WORK INSTRUCTIONS: Repeat the records starting with the line that contains "Identify the location of misfit2: 1.22." and going on through the line that contains "(624, 240).", reproducing each line verbatim.

EXERCISE INPUT:
☆ ☆ ☆ ☆

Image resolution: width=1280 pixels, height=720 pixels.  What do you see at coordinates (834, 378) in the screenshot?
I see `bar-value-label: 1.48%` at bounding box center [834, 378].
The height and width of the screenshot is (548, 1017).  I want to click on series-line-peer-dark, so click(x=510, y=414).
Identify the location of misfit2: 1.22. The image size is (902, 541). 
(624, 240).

☆ ☆ ☆ ☆

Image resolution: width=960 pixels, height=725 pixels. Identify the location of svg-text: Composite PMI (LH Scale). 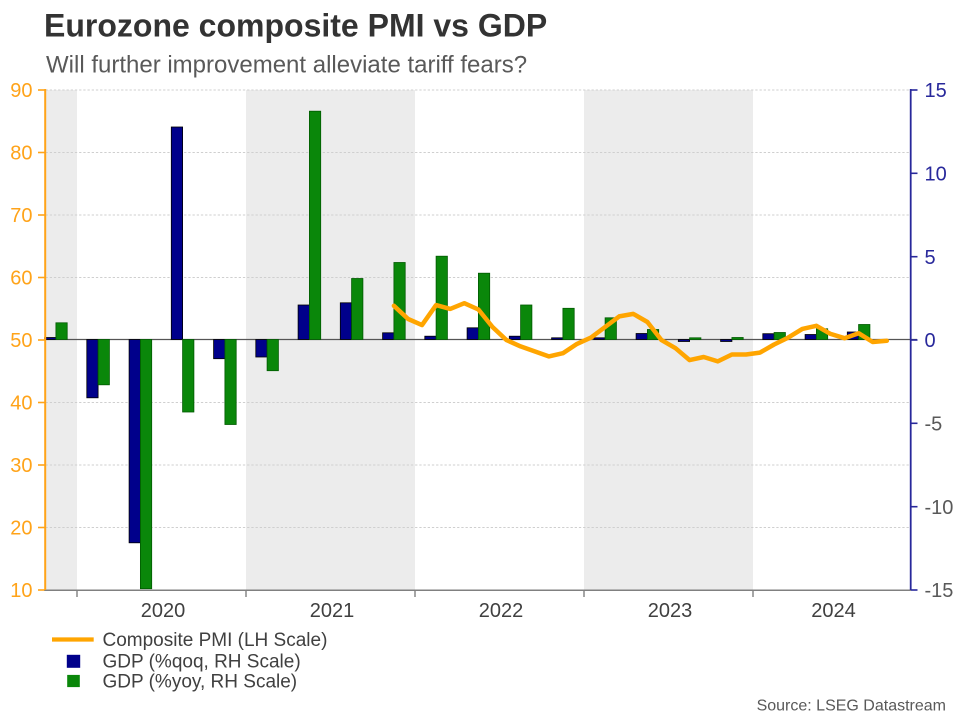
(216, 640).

☆ ☆ ☆ ☆

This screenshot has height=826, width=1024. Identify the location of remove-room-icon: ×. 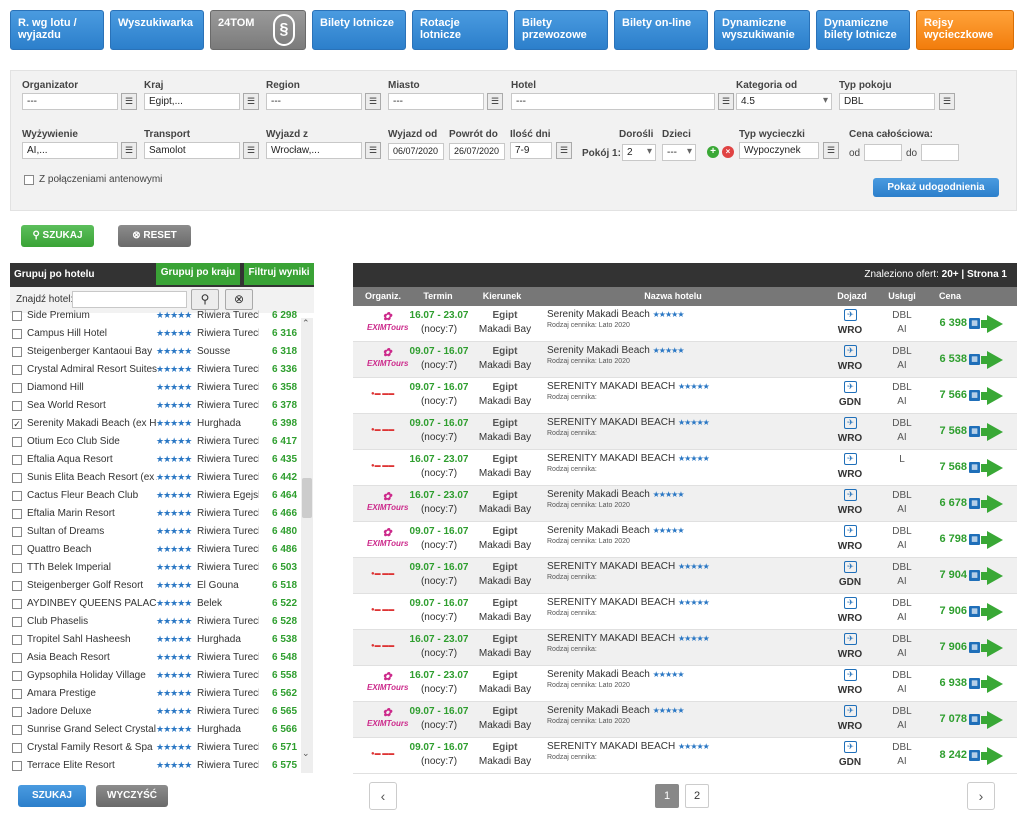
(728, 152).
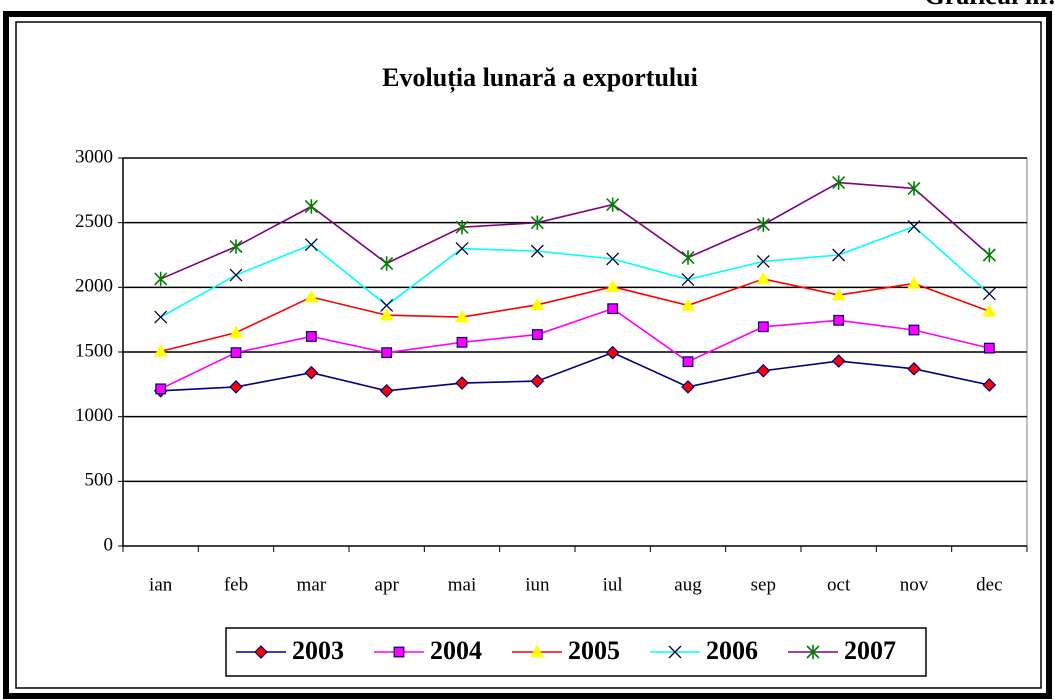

☆ ☆ ☆ ☆

ANSWER SECTION:
Identify the location of misfit2: 1.22. The image size is (902, 541). 
(624, 240).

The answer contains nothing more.